Inhibition of HLA-DM mediated MHC class II peptide loading by HLA-DO promotes self tolerance

  • Department of Pediatrics, Robert Wood Johnson Medical School, Child Health Institute of New Jersey, Rutgers, The State University of New Jersey, New Brunswick, NJ, USA

Major histocompatibility class II (MHCII) molecules are loaded with peptides derived from foreign and self-proteins within the endosomes and lysosomes of antigen presenting cells (APCs). This process is mediated by interaction of MHCII with the conserved, non-polymorphic MHCII like molecule HLA-DM (DM). DM activity is directly opposed by HLA-DO (DO), another conserved, non-polymorphic MHCII like molecule. DO is an MHCII substrate mimic. Binding of DO to DM prevents MHCII from binding to DM, thereby inhibiting peptide loading. Inhibition of DM function enables low stability MHC complexes to survive and populate the surface of APCs. As a consequence, DO promotes the display of a broader pool of low abundance self-peptides. Broadening the peptide repertoire theoretically reduces the likelihood of inadvertently acquiring a density of self-ligands that is sufficient to activate self-reactive T cells. One function of DO, therefore, is to promote T cell tolerance by shaping the visible image of self. Recent data also shows that DO influences the adaptive immune response by controlling B cell entry into the germinal center reaction.

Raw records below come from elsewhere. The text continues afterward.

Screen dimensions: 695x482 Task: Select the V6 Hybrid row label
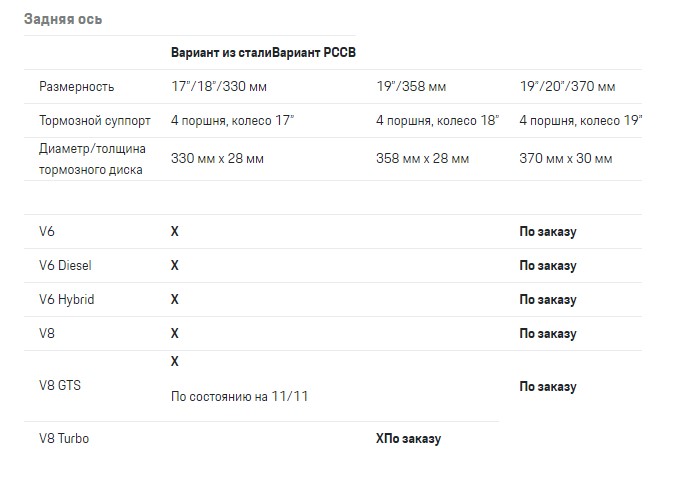(67, 300)
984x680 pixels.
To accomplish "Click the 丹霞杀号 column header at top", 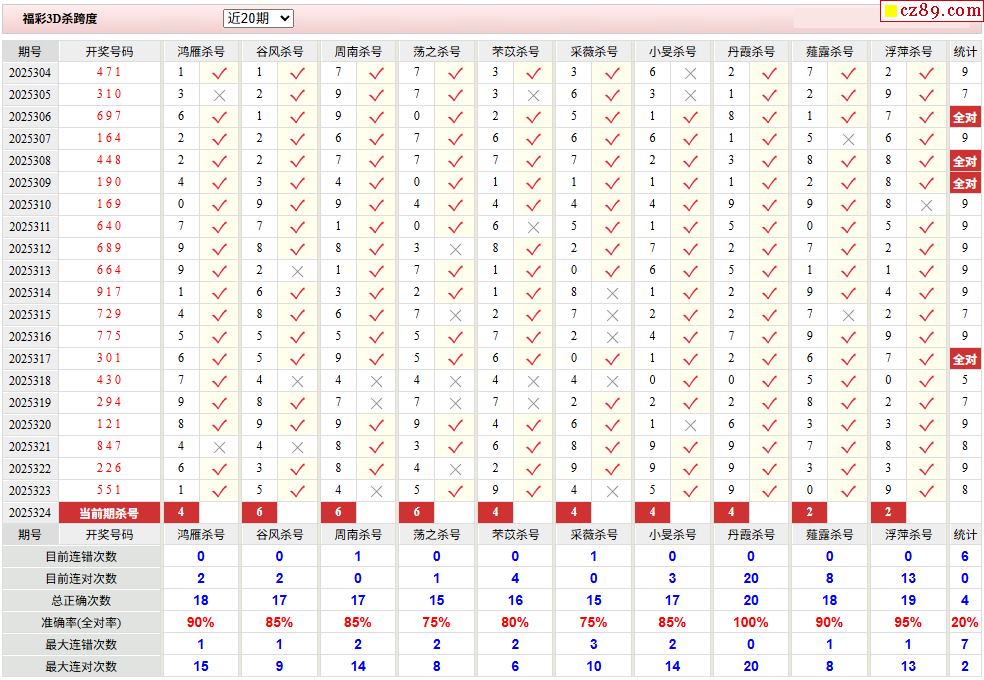I will 751,51.
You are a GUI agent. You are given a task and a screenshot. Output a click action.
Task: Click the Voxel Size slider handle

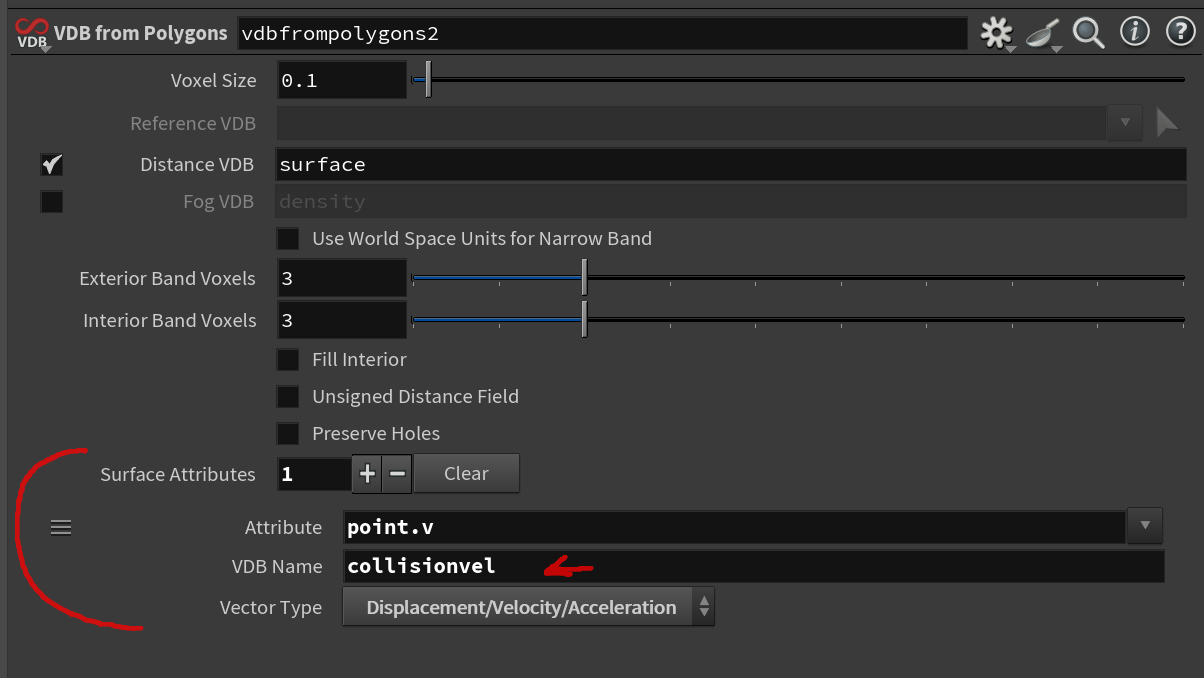tap(428, 80)
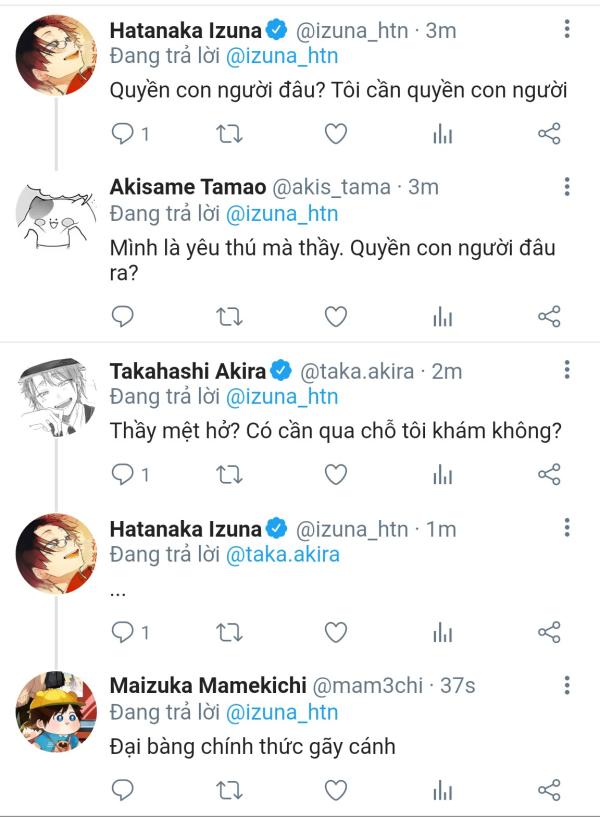Open more options for Maizuka Mamekichi's tweet

point(567,686)
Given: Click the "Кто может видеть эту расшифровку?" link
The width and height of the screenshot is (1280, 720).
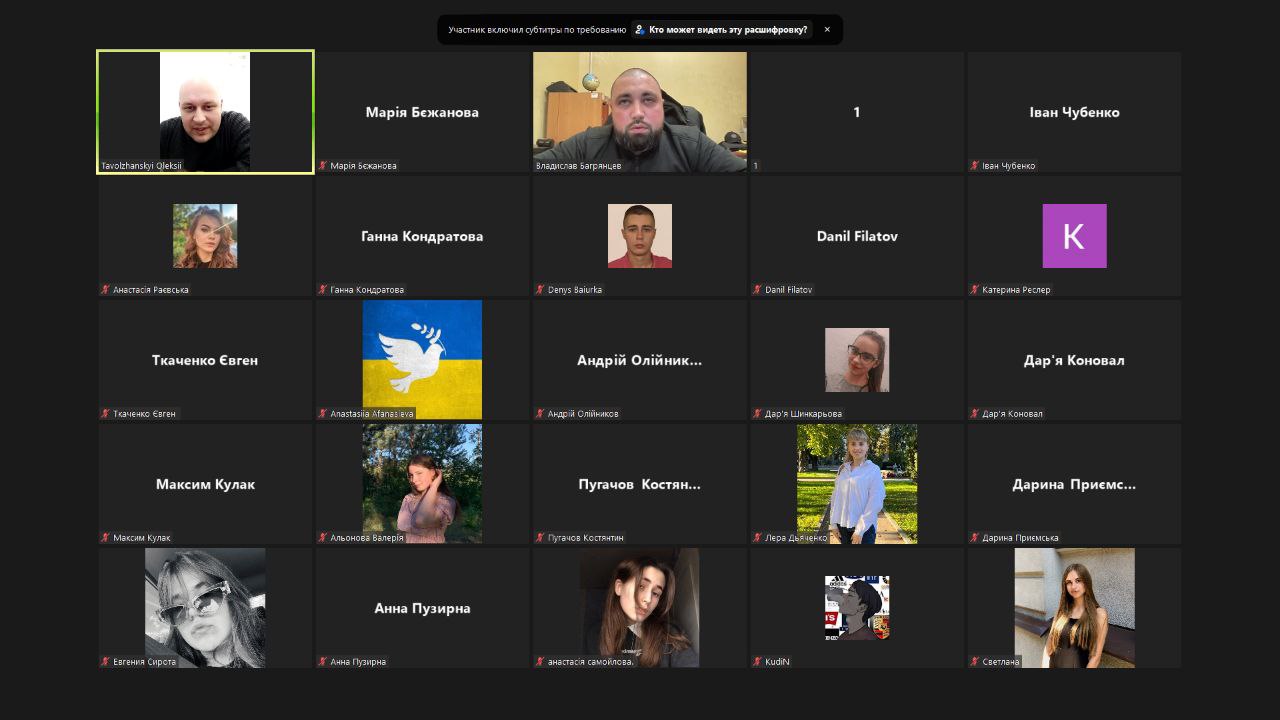Looking at the screenshot, I should 728,30.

This review explores the data supporting these concepts.

Introduction

The detection of major histocompatibility class II (MHCII) molecules displaying pathogen-derived peptides on antigen presenting cells (APCs) by CD4 T cells is an essential step in the initiation of adaptive immune responses. Counterintuitively, the majority of surface expressed MHCII peptide (pMHCII) complexes do not display pathogen-derived peptides. Rather, they are filled with self-peptides. CD4 T cells are immunologically tolerant of self-pMHCII complexes since inappropriate T cell activation contributes to the development of autoimmune disease (1). The presentation of self-pMHCII complexes at appropriate times plays an important role in tolerance by inducing the death of self-reactive thymocytes or by rendering mature CD4 T cells functionally non-responsive. Thus, tight control of MHCII peptide loading is important for not only CD4 T cell activation to foreign antigens, but also for establishing and maintaining CD4 T cell tolerance. The binding of specific peptides to MHC is largely controlled by the structural constraints inherent to allelic variations in MHCII. However, MHCII peptide loading is impacted by other mechanisms including antigen delivery into endosomal compartments, proteolysis and by direct modulation of MHCII peptide loading by the accessory molecules HLA-DM (DM) and HLA-DO (DO) (2).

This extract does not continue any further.